The truth is that email actually constitutes a very poor medium for modern communication. The intensity, frequency and sheer number of conversations required these days means that email cannot cope with providing the context required for effective conversation. I wonder how many of those three billion emails are saying "I can't do noon - can we do 1pm?" or are messages chasing responses to emails that appeared out of the blue in the first place. All relentlessly piling into an inbox mostly organised simply by the time they arrived and without the opportunity for collaboration.
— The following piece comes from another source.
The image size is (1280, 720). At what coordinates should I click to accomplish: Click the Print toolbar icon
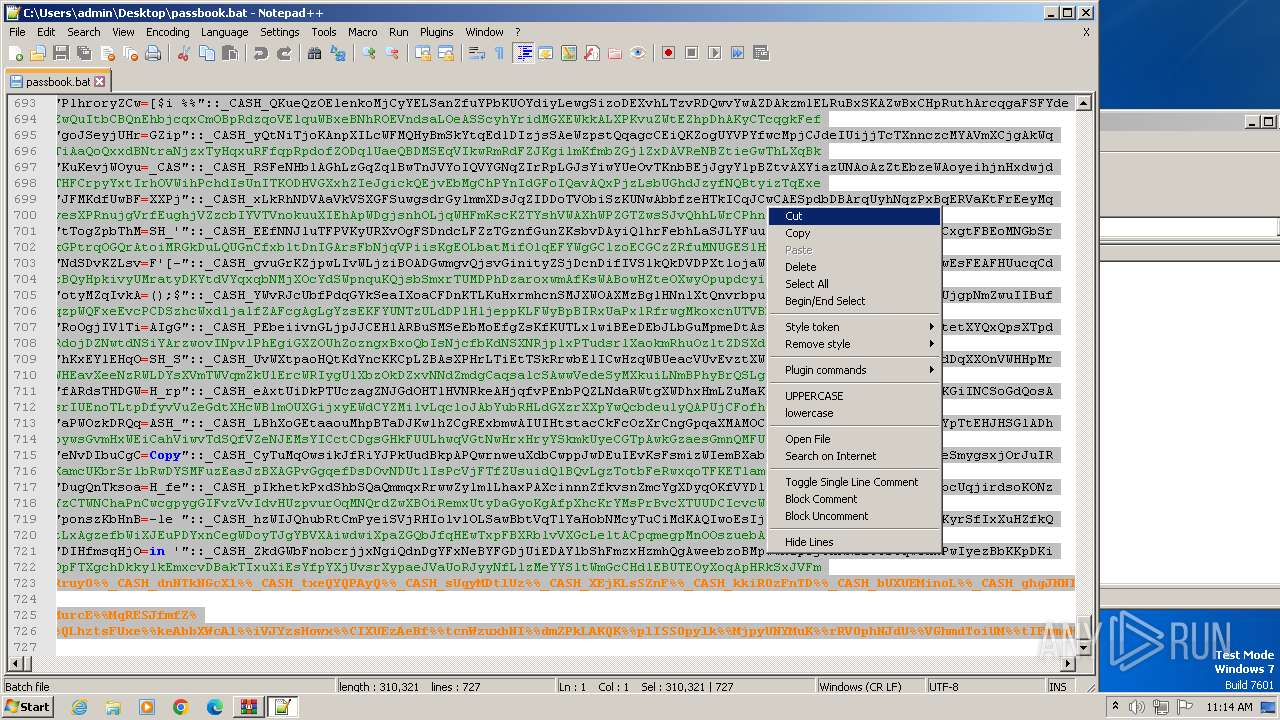pyautogui.click(x=153, y=53)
Of course there are other ways of communicating - messaging and chat services like Whatsapp or Hipchat can be effective ways of communicating with an internal team. Indeed when we were developing Skype in the early 00's it was the messenger function that really interested me the most - despite the main focus of the company being the VOIP product. However I don't think we ever really devoted enough energy to it and it always felt like unfinished business to me. A huge problem with most messenger products is that they are exclusive - you can't involve other people in the conversation who are not on the platform and therefore you end up with a series of different communication tools for different groups of people AND an inbox to deal with that is getting out of hand. If anything - it actually makes the problem worse.

We need to find something that can truly be effective for both internal and external communication. This is why I closely followed the progress of my former Skype colleagues who set up Fleep, a next generation messenger that can integrate email. I have since become an investor and Fleep has evolved further, providing a features list that includes pin boards and a way of letting you know who has seen your message and a unique ID that is email compatible so external people can use it to send you messages into Fleep via email.

In the property market they say that "location! location! location!" is the key. In effective communication the slogan should be "context! context! context!". I believe a platform like Fleep gives us the opportunity to free ourselves from the tyranny of our inboxes and enables us to organise our conversations in a more logical, efficient and coherent way.

The days of email being the "lingua franca" of electronic conversations are coming to an end.